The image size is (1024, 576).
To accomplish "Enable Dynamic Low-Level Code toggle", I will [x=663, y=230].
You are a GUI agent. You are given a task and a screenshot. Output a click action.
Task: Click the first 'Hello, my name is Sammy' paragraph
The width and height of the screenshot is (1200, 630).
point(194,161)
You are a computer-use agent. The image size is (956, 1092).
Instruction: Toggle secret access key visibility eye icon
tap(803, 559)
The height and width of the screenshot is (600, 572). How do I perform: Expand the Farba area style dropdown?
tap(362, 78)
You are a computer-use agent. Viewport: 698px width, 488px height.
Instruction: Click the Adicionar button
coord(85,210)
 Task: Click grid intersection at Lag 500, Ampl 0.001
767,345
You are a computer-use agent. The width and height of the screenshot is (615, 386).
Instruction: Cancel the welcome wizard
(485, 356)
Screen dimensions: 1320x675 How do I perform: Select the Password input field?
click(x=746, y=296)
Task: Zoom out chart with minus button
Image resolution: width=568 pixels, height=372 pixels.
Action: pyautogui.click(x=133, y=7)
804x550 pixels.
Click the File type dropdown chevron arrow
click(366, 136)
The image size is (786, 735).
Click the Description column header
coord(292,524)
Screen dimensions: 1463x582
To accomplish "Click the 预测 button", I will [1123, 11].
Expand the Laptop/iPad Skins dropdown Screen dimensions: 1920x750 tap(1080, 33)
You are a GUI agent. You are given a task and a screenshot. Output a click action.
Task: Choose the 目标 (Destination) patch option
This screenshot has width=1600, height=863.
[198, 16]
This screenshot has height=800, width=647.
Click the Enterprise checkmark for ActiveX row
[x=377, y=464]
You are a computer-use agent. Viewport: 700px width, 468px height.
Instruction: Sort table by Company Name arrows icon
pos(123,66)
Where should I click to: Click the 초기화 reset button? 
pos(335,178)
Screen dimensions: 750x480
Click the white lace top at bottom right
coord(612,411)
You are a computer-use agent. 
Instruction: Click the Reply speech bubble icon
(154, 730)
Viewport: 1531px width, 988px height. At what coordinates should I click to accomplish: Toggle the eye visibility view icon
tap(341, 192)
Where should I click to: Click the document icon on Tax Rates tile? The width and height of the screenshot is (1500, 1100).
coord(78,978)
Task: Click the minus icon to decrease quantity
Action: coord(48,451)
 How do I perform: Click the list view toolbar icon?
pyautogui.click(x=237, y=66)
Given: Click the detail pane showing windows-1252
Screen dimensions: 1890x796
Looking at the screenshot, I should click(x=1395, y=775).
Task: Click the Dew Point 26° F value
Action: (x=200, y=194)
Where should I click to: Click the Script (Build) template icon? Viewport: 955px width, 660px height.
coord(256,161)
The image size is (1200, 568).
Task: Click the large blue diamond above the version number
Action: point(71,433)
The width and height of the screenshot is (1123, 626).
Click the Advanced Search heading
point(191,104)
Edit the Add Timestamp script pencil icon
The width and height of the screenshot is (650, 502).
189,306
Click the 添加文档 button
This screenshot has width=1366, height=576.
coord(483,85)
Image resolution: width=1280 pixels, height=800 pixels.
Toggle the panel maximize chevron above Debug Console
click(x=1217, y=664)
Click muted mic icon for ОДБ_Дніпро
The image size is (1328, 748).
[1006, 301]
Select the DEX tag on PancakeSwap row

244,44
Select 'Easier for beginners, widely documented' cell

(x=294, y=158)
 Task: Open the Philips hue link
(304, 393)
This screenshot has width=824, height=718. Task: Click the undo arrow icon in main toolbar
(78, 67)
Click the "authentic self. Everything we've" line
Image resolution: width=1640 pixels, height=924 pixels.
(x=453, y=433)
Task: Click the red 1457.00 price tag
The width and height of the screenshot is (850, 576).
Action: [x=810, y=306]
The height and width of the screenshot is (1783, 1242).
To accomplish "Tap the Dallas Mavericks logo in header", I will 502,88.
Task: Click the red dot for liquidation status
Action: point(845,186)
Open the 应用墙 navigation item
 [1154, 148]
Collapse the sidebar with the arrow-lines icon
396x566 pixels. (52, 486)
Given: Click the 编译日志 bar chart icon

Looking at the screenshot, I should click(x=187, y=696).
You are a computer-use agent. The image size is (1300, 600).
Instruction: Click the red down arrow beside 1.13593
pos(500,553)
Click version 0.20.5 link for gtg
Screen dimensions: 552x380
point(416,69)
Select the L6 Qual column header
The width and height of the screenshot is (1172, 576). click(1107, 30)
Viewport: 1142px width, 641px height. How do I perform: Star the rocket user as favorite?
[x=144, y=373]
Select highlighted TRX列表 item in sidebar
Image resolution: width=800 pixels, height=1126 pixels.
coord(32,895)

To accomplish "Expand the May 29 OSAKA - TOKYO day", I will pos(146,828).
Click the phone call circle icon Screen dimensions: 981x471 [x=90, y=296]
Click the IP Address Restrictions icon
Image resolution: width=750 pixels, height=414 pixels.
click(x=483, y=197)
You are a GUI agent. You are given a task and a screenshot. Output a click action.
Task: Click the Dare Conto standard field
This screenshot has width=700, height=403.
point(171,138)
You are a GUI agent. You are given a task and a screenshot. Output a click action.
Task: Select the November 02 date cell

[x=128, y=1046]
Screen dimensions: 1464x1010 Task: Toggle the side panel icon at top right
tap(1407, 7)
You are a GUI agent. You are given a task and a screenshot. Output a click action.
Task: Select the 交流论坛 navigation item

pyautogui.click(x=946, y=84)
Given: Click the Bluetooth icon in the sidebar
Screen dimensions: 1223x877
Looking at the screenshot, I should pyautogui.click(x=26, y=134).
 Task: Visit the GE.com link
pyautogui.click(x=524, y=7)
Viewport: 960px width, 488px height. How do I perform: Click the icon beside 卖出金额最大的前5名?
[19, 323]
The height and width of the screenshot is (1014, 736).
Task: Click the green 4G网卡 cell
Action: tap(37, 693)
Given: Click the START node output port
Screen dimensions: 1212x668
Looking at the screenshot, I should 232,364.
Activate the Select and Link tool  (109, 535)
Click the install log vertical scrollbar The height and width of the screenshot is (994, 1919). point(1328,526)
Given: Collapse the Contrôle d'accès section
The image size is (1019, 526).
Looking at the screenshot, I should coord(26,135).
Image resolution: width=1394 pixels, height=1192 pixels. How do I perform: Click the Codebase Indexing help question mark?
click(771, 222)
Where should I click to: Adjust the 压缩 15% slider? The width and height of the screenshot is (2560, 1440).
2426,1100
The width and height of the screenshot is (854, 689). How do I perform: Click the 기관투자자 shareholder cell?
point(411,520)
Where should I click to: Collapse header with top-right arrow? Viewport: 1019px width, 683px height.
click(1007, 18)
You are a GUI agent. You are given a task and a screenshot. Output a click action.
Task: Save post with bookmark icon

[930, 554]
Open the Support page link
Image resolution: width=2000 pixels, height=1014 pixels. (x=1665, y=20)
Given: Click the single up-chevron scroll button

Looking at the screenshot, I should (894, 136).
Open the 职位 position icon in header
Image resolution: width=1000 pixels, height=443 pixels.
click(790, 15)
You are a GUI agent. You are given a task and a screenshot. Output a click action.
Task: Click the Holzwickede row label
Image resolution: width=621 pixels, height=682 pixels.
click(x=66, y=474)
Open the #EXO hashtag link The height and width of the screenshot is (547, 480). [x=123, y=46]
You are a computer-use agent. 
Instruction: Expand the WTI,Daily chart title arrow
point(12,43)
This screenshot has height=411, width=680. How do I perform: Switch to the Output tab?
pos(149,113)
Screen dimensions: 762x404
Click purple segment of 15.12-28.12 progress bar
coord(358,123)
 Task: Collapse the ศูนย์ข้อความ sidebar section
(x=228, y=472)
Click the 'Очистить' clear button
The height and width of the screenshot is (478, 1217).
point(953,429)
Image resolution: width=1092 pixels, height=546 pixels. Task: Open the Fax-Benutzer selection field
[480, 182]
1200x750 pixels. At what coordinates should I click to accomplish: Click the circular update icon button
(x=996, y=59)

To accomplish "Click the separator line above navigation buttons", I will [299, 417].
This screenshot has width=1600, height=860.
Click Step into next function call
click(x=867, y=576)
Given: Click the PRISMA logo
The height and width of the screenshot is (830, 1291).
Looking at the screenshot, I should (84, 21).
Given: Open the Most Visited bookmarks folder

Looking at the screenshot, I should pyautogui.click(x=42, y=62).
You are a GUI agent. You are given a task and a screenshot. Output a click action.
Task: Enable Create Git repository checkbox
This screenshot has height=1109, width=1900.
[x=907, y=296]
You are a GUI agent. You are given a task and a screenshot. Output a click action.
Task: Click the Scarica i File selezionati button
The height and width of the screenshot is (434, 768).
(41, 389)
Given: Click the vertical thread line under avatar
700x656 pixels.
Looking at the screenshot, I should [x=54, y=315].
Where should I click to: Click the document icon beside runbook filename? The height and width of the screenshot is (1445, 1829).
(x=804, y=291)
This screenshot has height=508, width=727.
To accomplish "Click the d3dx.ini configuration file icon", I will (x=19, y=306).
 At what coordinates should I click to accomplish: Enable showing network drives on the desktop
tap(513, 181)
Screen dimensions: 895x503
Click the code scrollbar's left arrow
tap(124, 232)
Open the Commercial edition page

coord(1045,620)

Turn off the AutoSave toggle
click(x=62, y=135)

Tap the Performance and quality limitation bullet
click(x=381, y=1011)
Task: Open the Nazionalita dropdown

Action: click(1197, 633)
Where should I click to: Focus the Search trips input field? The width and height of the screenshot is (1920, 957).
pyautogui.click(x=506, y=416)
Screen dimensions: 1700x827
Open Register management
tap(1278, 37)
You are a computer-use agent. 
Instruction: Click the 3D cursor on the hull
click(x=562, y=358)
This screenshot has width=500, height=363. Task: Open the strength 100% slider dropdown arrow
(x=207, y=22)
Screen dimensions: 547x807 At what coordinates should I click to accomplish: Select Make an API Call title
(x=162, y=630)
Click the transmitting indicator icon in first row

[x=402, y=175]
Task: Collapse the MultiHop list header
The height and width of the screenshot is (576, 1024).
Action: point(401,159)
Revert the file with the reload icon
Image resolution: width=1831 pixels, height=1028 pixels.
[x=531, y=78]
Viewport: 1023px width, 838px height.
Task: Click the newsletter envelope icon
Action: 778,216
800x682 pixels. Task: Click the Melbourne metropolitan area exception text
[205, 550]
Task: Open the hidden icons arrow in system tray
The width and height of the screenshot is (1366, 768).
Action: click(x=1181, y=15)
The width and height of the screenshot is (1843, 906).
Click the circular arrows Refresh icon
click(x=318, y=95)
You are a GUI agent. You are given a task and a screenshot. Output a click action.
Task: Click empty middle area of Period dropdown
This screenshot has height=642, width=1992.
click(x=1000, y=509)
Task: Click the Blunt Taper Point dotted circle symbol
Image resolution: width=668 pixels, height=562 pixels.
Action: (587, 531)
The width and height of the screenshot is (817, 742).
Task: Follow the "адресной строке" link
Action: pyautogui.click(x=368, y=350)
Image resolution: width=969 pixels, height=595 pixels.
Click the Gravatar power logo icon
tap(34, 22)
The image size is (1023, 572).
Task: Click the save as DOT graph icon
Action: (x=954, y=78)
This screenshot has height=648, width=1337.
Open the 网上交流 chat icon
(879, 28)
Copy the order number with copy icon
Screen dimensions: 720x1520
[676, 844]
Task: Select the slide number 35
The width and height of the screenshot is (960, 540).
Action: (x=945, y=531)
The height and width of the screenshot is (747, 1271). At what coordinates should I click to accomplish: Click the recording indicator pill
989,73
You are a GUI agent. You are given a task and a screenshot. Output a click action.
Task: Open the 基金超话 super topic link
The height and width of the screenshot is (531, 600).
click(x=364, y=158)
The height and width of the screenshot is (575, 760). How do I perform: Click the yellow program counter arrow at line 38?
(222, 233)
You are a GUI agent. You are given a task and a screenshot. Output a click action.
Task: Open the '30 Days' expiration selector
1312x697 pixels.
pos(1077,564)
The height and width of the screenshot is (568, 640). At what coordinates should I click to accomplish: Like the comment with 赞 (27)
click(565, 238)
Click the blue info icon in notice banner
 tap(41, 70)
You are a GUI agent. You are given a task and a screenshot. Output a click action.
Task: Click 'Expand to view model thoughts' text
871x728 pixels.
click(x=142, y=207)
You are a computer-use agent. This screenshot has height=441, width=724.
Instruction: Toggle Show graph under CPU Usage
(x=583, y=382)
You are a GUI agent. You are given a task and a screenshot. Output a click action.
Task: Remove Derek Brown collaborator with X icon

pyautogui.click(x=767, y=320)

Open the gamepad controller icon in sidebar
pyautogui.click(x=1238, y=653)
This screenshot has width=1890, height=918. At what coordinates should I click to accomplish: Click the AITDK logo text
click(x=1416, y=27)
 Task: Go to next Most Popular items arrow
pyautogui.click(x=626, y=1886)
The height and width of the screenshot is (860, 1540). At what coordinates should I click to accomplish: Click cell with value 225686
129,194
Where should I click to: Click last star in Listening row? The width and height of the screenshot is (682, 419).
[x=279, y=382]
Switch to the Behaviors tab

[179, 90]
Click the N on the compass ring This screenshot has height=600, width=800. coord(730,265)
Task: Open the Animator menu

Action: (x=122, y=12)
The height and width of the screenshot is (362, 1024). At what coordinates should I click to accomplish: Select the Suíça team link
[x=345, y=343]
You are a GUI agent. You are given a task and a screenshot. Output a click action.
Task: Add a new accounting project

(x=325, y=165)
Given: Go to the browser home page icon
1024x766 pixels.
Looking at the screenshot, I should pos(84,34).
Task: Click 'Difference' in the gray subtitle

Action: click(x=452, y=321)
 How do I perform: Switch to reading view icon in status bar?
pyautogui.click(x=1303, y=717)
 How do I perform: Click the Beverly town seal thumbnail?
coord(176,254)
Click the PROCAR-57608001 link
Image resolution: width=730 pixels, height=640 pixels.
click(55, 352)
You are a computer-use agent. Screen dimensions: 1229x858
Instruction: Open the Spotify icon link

____

» **TASK INSTRUCTIONS**
What you give back should be only the lines of the records above, starting at the line with "Click the circular arrows Refresh icon" and ending at the line with "Image resolution: width=969", restated word for word.

» **THE COMPLETED TASK**
Click the circular arrows Refresh icon
click(x=318, y=95)
You are a GUI agent. You are given a task and a screenshot. Output a click action.
Task: Click empty middle area of Period dropdown
This screenshot has height=642, width=1992.
click(x=1000, y=509)
Task: Click the Blunt Taper Point dotted circle symbol
Image resolution: width=668 pixels, height=562 pixels.
Action: (587, 531)
The width and height of the screenshot is (817, 742).
Task: Follow the "адресной строке" link
Action: pyautogui.click(x=368, y=350)
Image resolution: width=969 pixels, height=595 pixels.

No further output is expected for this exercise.